Do this ▸
Can you find every line in the entries below that contains the word "resolution"? Case counts, so copy out each matching line in full.

● ● ●

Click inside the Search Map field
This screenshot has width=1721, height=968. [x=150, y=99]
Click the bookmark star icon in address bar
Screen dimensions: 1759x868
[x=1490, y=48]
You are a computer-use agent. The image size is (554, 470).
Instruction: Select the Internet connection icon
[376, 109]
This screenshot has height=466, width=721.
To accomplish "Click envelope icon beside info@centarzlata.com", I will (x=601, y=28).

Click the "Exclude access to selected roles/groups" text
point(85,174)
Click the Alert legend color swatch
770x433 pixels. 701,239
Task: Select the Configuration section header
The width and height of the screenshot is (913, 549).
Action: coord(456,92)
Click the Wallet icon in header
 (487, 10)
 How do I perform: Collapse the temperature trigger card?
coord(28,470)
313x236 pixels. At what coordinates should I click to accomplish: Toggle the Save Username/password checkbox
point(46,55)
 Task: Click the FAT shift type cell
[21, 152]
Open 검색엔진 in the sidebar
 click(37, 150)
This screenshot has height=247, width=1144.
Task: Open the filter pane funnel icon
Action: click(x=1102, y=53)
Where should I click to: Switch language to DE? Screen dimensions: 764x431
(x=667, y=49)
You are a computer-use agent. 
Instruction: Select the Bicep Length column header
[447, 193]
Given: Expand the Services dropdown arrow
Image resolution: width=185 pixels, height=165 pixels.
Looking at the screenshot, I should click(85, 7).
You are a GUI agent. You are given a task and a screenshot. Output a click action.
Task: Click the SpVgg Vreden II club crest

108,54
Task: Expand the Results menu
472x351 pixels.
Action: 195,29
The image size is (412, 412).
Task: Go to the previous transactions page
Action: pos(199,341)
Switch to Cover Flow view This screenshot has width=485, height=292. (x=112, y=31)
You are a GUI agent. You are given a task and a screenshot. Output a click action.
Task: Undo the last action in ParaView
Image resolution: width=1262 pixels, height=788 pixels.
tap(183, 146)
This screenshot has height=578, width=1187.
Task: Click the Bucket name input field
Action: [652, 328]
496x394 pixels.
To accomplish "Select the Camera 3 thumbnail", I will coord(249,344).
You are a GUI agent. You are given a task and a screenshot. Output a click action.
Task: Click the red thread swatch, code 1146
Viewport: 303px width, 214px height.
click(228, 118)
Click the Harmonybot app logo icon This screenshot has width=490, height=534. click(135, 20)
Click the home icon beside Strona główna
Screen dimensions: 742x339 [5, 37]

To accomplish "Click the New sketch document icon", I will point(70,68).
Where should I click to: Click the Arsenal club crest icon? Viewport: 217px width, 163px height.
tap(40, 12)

● ● ●

Answer ▸
Image resolution: width=185 pixels, height=165 pixels.
Image resolution: width=1262 pixels, height=788 pixels.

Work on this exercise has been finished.